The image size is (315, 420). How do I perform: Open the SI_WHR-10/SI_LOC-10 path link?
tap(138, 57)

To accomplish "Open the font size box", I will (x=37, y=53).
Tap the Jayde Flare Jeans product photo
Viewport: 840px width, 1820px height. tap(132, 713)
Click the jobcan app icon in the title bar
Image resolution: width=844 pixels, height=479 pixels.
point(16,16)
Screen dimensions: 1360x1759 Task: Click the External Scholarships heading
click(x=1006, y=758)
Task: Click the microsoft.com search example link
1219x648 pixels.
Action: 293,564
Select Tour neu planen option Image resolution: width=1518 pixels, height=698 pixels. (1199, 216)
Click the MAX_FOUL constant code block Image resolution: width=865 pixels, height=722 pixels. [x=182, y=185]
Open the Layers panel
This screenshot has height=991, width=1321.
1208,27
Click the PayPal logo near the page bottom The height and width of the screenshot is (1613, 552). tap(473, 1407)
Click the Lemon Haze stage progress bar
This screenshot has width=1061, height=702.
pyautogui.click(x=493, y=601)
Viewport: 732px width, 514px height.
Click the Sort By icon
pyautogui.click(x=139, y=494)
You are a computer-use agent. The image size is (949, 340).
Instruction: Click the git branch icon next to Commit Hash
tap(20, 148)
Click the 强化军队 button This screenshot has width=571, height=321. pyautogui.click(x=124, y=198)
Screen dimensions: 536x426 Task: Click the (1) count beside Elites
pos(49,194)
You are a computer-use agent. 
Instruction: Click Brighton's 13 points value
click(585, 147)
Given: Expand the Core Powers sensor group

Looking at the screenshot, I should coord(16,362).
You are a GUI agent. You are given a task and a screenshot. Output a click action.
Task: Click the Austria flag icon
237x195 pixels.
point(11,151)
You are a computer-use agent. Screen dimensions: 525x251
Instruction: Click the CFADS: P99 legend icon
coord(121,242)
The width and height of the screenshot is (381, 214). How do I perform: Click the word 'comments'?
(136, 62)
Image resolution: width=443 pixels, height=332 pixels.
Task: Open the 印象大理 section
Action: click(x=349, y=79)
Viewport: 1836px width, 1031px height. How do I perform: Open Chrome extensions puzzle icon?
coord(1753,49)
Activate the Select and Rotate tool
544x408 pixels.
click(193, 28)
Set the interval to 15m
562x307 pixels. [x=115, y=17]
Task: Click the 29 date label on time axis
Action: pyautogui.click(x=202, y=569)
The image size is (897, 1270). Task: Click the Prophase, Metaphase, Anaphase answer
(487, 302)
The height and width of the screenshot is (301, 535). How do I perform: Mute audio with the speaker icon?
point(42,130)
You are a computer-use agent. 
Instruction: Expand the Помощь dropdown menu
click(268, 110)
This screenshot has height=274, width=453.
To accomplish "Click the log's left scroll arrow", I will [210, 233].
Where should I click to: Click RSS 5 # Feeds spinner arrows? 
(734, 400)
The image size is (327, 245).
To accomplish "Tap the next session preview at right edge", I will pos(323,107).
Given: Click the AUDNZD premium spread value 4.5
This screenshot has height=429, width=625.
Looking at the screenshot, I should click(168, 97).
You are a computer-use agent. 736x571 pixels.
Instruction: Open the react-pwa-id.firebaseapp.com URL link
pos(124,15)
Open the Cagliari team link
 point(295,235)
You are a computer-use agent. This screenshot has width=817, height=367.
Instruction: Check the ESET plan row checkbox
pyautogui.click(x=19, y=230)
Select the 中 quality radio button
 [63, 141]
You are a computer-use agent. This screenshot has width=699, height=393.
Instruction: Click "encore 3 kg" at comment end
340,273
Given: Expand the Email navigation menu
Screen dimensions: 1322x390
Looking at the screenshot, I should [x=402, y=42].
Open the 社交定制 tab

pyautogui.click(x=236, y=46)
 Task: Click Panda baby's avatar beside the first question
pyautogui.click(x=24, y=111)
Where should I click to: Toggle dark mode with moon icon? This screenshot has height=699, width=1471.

__________________________________________________

» **GOAL OF THE EXERCISE**: From the material above, please return each line containing "computer".

» **RESPONSE BOX**:
You are a computer-use agent. The image size is (949, 340).
You are a computer-use agent. 
You are a computer-use agent. Screen dimensions: 525x251
You are a computer-use agent. 
You are a computer-use agent. 736x571 pixels.
You are a computer-use agent. This screenshot has width=817, height=367.
You are a computer-use agent. This screenshot has width=699, height=393.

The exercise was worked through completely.